Holmes took up the stone and held it against the light. “It’s a bonny thing,” said he. “Just see how it glints and sparkles. Of course it is a nucleus and focus of crime. Every good stone is. In the larger and older jewels every facet may stand for a bloody deed. This stone is not yet twenty years old. In spite of its youth, it has already a sinister history. There have been two murders, a vitriol-throwing, a suicide, and several robberies brought about for the sake of this forty-grain weight of crystallised charcoal. Who would think that so pretty a toy would be a purveyor to the gallows and the prison?

 

But more than this, the stones themselves, undecaying, constant, represent aspects of monarchy and power, and this seemed an interesting basis for a piece. The seven famous stones I chose represent a quality of being royal: the divinity of the god-king, loneliness and vulnerability, over-weaning ambition, murder, piety, spectacle and conquest. In a way, these stones encode the qualities of royalty that we recognise as constant while the rulers themselves change. The large sapphire, known as King Edward’s sapphire, has been in the English crown for a thousand years and was reputed given by him to St. John, disguised as a beggar. It is still in our Imperial State crown, unchanged despite the thousand years of history that have swirled around it. So in my mind, I imagined a fantasy crown, set with seven famous gems that are all still around somewhere in the world today. The piece opens with a coronation scene. I subtitled the work ‘melodrama’ and it has been very much influenced by silent movies and early expressionist films, as well as old photographs of European, Russian and Indian royal families. The Russian element is strong in the work, with the Orlov diamond, presented to Catherine the Great, and the great spinel in the Imperial Crown that gave the last Tsar, Nicholas II, a headache to wear.

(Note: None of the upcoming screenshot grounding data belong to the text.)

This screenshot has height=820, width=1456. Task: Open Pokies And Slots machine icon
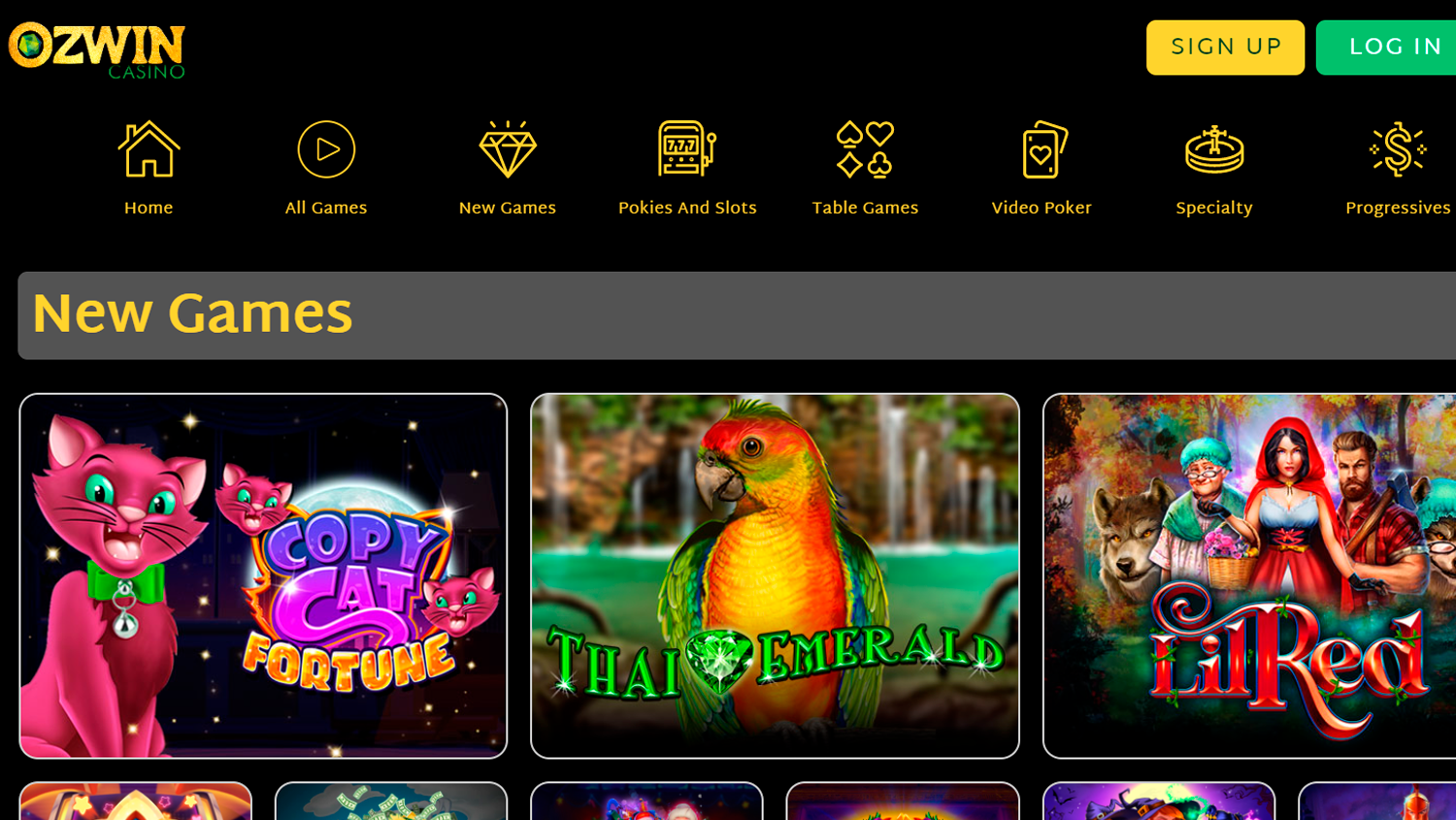click(687, 148)
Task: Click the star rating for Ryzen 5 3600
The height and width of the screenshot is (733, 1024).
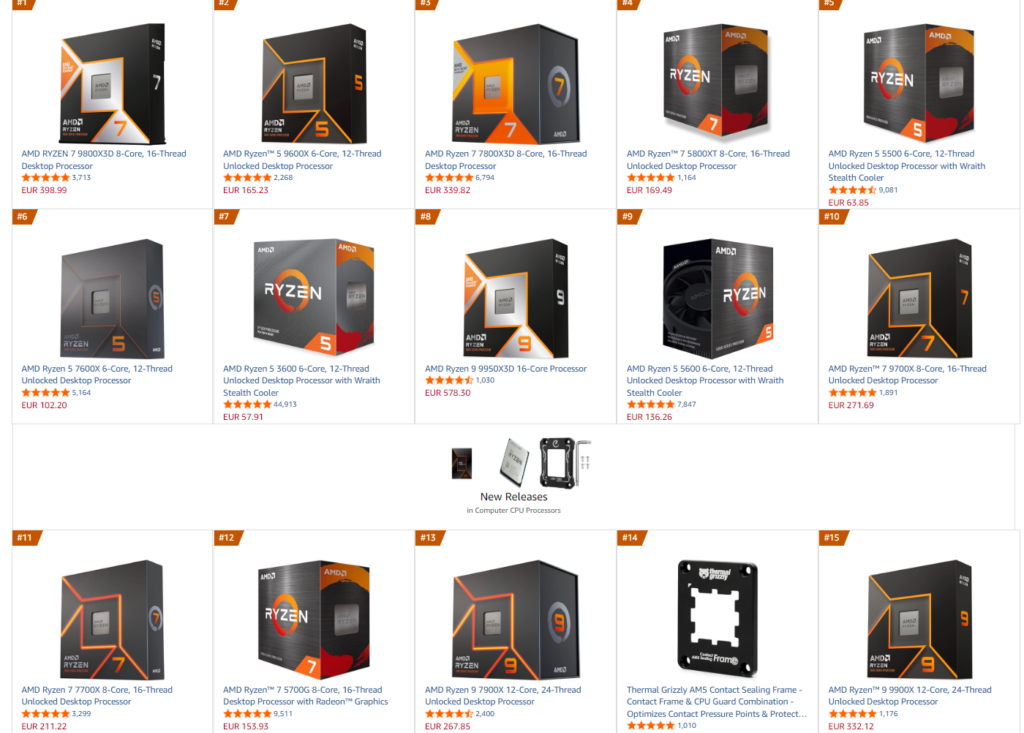Action: pos(247,404)
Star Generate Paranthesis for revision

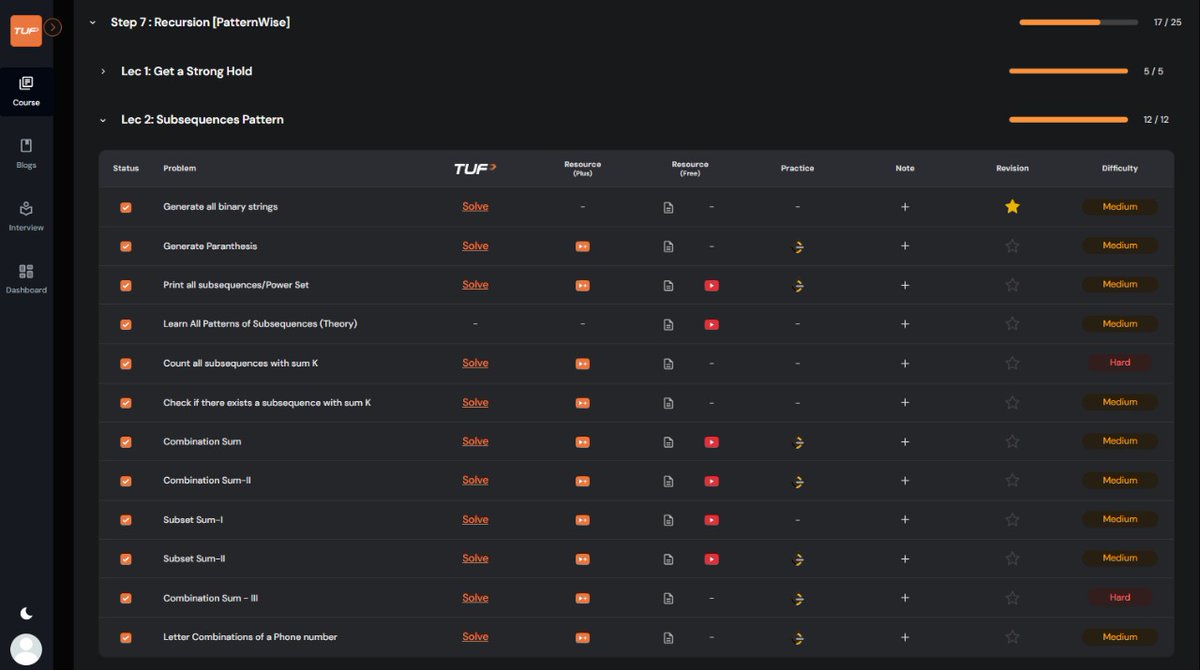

Because of this I found one of the most powerful influences to be the Sternberg/Dietrich film The Scarlet Empress, which takes melodrama to an extreme level.

This is a long piece, lasting about 35 minutes, and explores the musical material that is presented in the opening ‘scene.’ A series of tableaux unfolds, some separate, some segue-ing into each other. Different styles of organ playing are reflected – the 3rd gem, a pearl called La Pelegrina suggested to me the private domestic playing of two manual organs, and has no pedal part, but the next scene (the ambition suggested by the Orlov diamond) is introduced by a pedal cadenza with doubling pedalling in places. There are two big thematic ideas that occur right at the beginning: the opening pedal melody, which is roughly in the shape of a crown, and the big rising melody that is constantly falling back over large distances. Although it needs a very good organist to play the whole piece, it is perfectly possible (and has now happened) to play 1, 2 or 3 movements, and some are deliberately much easier than others.

Most students who write for the organ start by writing for the church, and most –if they are not players themselves -learn through trial and error, which can be exasperating, if not actually distressing for composer and player! As the Church is such a big commissioner of new music, it makes sense to give student composers a rudimentary idea of the techniques involved, but also because writing solo organ music is full of new potential. Up to now, it has been dominated by Messiaen and the French School, but I think that time has passed and I hope that British and American organists will encourage young composers to continue to develop this wonderful genre.